**WHAT YOU NEED TO DO**
Answer these questions about the PyMC regression excerpt, one answer per line:
(a) What distribution does the model assign to the coefficients and to log σ?
(b) Against what does the excerpt check the results of the Bayesian analysis?
(c) Which parameter names does the code list?

**PAGE EXCERPT**
The above PyMC code specifies the linear regression model in the following way: \begin{align*} &Y_i \sim N(\mu_i, \sigma^2) ~~ \text{ for } i = 1, \dots, n \\ &\mu_i = \beta_0 + \beta_1 x_{i1} + \beta_2 x_{i2} + \dots + \beta_m x_{im} ~~ \text{ for } i = 1, \dots, n \\ &\beta_0, \beta_1, \dots, \beta_m, \log \sigma \overset{\text{i.i.d}}{\sim} \text{Flat} = \text{Uniform}[-C, C] \text{ for very large } C \end{align*} Let us check that the Bayesian analysis leads to basically the same answers as statsmodels OLS.

In [16]:
b0_samples = idata.posterior['b0'].values.flatten()
b1_samples = idata.posterior['b1'].values.flatten()
b2_samples = idata.posterior['b2'].values.flatten()
b3_samples = idata.posterior['b3'].values.flatten()
b4_samples = idata.posterior['b4'].values.flatten()
b5_samples = idata.posterior['b5'].values.flatten()
b6_samples = idata.posterior['b6'].values.flatten()

allsamples = [b0_samples, b1_samples, b2_samples, b3_samples, b4_samples, b5_samples, b6_samples]
names = ['b0', 'b1', 'b2', 'b3', 'b4', 'b5', 'b6']
print("Parameter   | Mean     | Std. Dev. | Least Squares | Std. Error")
print("------------|----------|----------")
for i, (name, arr) in enumerate(zip(names, allsamples)):
    print(f"{name:10}| {np.mean(arr):.6f} | {np.std(arr):.6f} | {linmodel.params.values[i]:.6f}  | {linmodel.bse.values[i]:.6f}")

**INFORMATION PROVIDED**
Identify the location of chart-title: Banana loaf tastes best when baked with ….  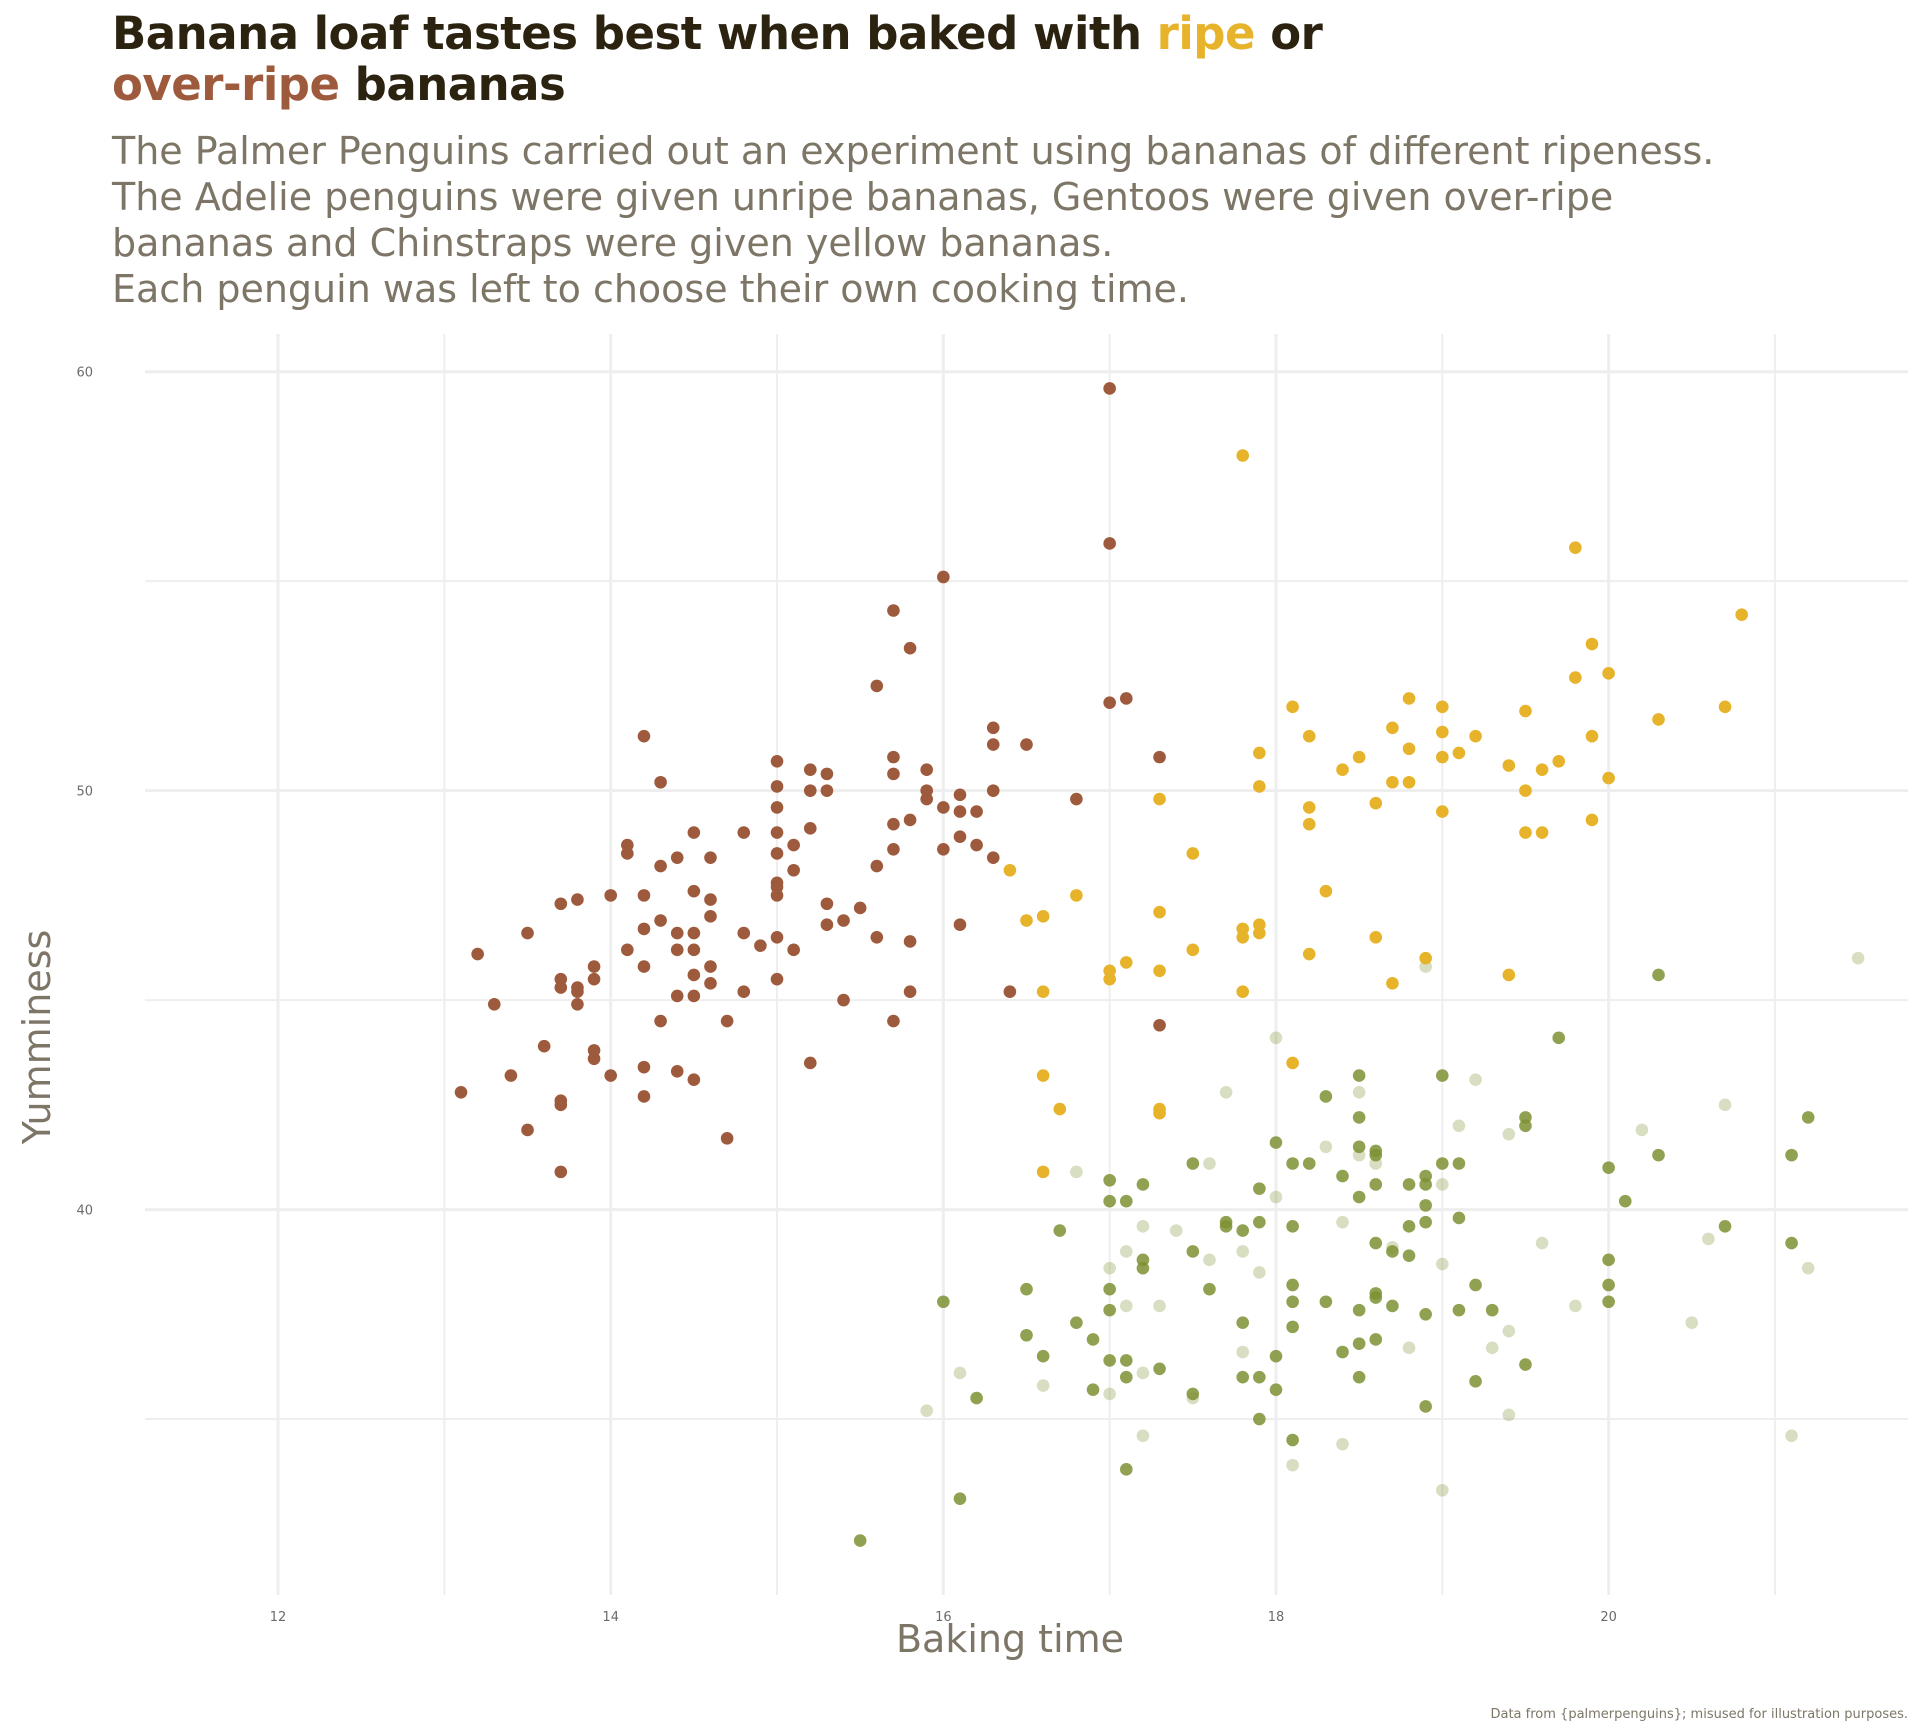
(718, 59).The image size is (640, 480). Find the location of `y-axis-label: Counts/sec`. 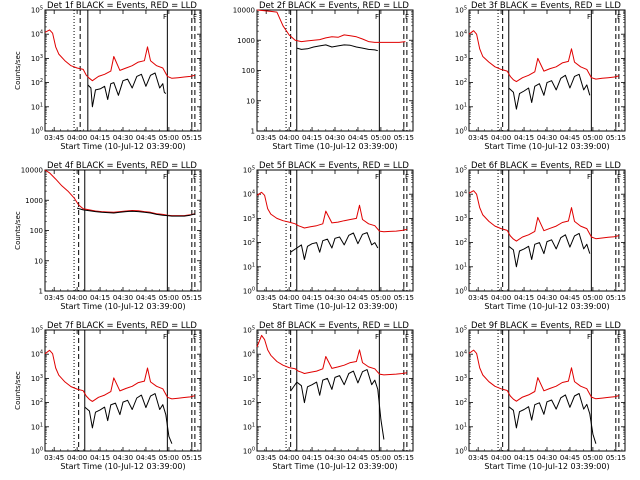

**OUTPUT FOR THIS TASK**
(a) A Flat distribution, equal to Uniform[-C, C] for very large C.
(b) Against statsmodels OLS.
(c) b0, b1, b2, b3, b4, b5, and b6.